• REQUIREMENT 1
Using the article on innovation scouting, answer these:
(a) What name does it give to the "assembly" of intangible innovation ingredients?
(b) Which filings does it recommend monitoring to keep track of market rivals?
(c) How much did A123 Systems' 2012 product defect cost the company?
• REQUIREMENT 2
Write out the passage of the article on innovation scouting from "What the competition is" up to and including "an innovation standpoint.".
• REQUIREMENT 3
Continue the article on innovation scouting from its final sentence.

• DOCUMENT TEXT

Is your finger on the pulse of your industry's innovation?

August 09, 2018

There’s a seismic shift underway in the nature of innovation management. All the momentum that was once with the wealthiest, most resource-rich enterprises has changed hands; it’s now at the command of organizations that pay the closest attention to externally originating innovation opportunities.

The best ideas no longer spring from the imagination of one inventor or business. They come into focus as patents, emerging research, clinical trials, licensing opportunities from universities, startups and other ingredients of enterprise innovation are assembled in a precise, calculated manner. 

We’ve referred to this “assembly” of intangible innovation ingredients as the Knowledge Supply Chain. And one of the most important aspects of this supply chain is the ability to identify said ingredients and capitalize on them before the competition. It’s a tall order considering you never know when or where they’ll will be discovered or created.

This means that innovation competition today is really about who develops the best, most cost-effective processes to monitor the many sources of innovation opportunities. Diligence and resourcefulness, not dollars and cents, will win the day.

Pulling ahead in innovation competition

Innovation teams must be incredibly circumspect in how they scout innovation opportunities. This means going beyond the obvious sources such as patents, research and startups that align with your enterprise’s market goals. Technology scouts also need to be attentive to:

What the competition is doing

Enterprises need to stay abreast of progress being made by market rivals and nascent disruptors. One of the best ways to do this is to closely monitor Securities and Exchange Commission (SEC) filings. The purpose of quarterly SEC filings, after all, is to give the U.S. government a glimpse into a company’s future. This information, which is in the public domain, can clue your innovation team into what the competition has planned from an innovation standpoint.

Consider the cautionary tale of A123 Systems, a company that creates lithium ion batteries for automakers. For all their ingenuity, A123 couldn’t match the development efforts of established battery makers. A product defect in 2012 ultimately set them back $55 million, forcing the business to declare bankruptcy.

The moral of the story? If you can’t keep up with your competitors – whether that’s a disruptive new startup or a deeply entrenched industry veteran – you’ll fall behind, and most likely stay behind. 

360-degree situational awareness

Innovation demands total situational awareness of market conditions, and not just in the obvious forms (e.g., a window into researchers and startups in your field and the activities of competitors). There are other ways to miss out on opportunities that will ultimately push back a product’s launch date and create a window of opportunity for a competitor to catch up.

(Saved entries)
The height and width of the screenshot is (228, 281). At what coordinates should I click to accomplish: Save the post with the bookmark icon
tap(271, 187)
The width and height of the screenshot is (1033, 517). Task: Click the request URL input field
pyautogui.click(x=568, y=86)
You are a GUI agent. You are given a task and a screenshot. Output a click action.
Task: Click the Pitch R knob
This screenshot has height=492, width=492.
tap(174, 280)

---

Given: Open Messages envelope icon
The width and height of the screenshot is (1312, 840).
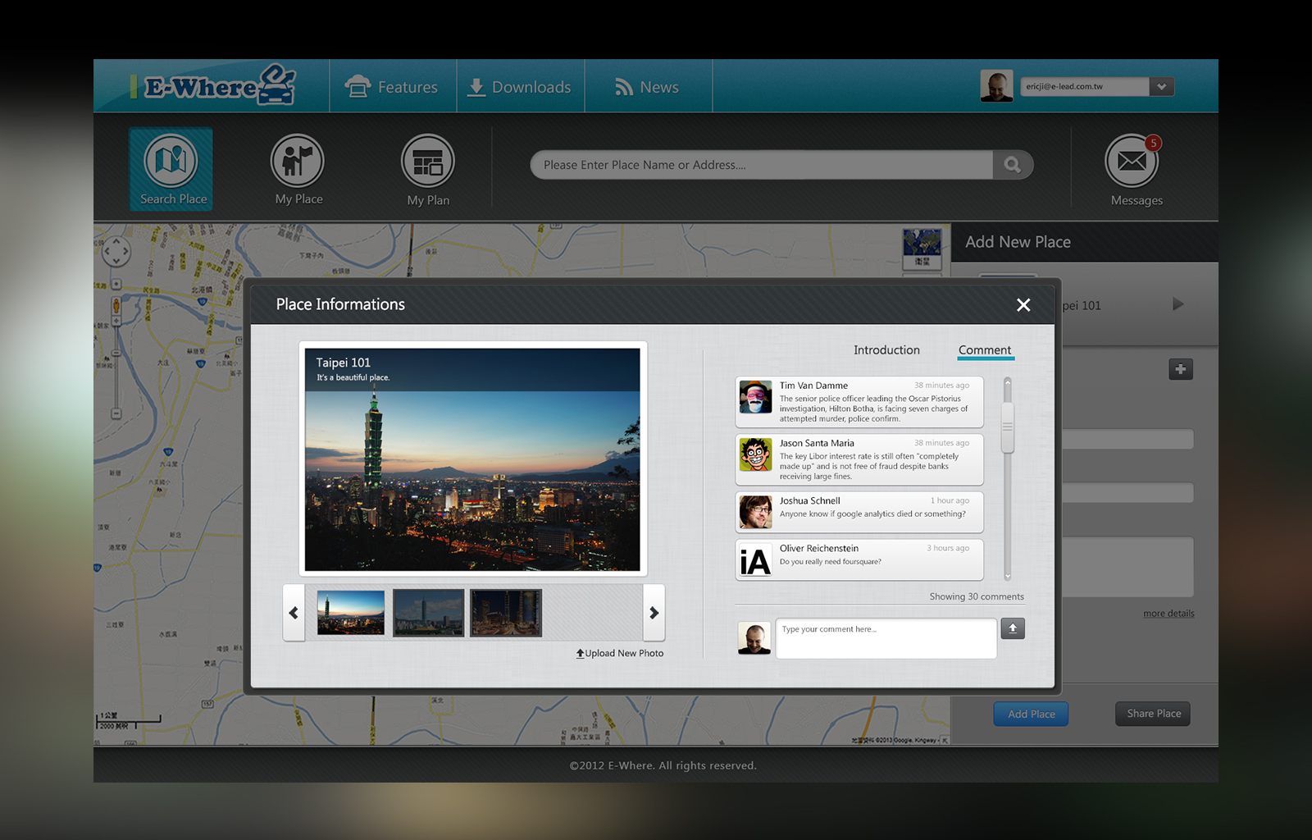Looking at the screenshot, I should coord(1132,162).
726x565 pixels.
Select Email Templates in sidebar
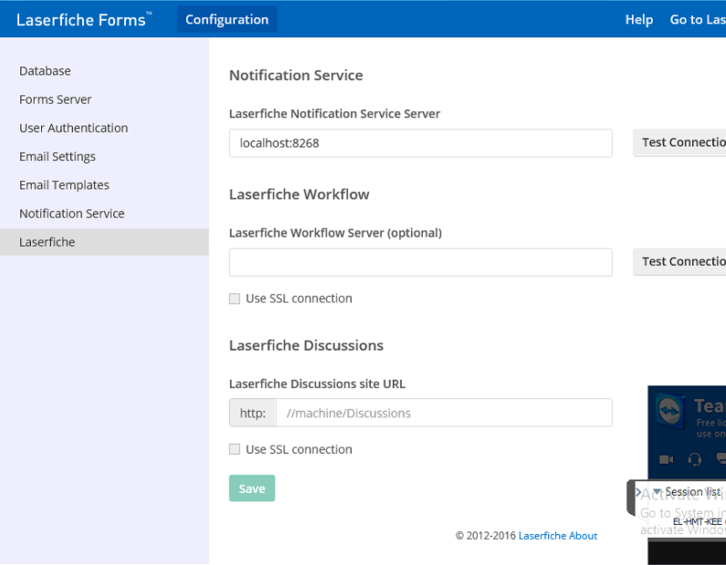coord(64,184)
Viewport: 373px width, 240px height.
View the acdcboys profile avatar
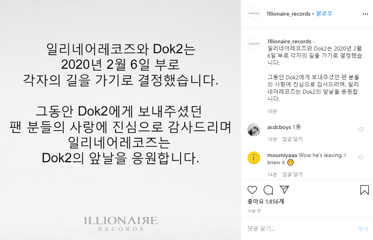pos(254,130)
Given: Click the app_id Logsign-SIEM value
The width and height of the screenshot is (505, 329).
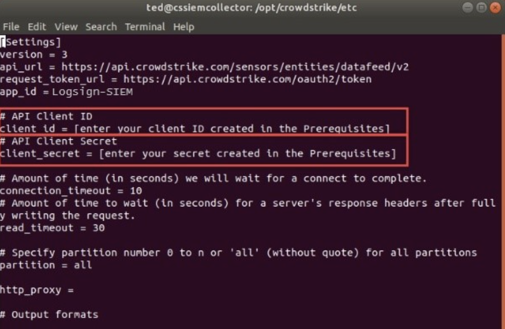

• TASK ANSWER 1
(a) The Knowledge Supply Chain
(b) Securities and Exchange Commission (SEC) filings
(c) $55 million

• TASK ANSWER 2
What the competition is doing

Enterprises need to stay abreast of progress being made by market rivals and nascent disruptors. One of the best ways to do this is to closely monitor Securities and Exchange Commission (SEC) filings. The purpose of quarterly SEC filings, after all, is to give the U.S. government a glimpse into a company’s future. This information, which is in the public domain, can clue your innovation team into what the competition has planned from an innovation standpoint.

• TASK ANSWER 3
One of the obvious culprits is failing to be acutely in tune to the regulatory climate of a vertical you’re attempting to penetrate. Ideally, your innovation team will have workflows that are organized, but still versatile enough to track the lateral aspects of its innovation projects. Without doing so, they can miss market opportunities on otherwise brilliant products.

Take the example of 23andMe, the consumer DNA-testing business. The now-successful company had to wait two years to market its genetic screening services to the public. Why? Because it failed to acquire permission from the FDA to screen for 10 specific genetic diseases. 

If you think two years is bad, just consider the fact that it can take up to 14 years for a pharmaceutical company to get a new drug to market, regulatory hiccups notwithstanding. Managing innovation in a market where it takes nearly a decade and a half to see dividends from a new product demands extraordinary precision and situational awareness. Miss a beat now, and it may come back to haunt you in a decade.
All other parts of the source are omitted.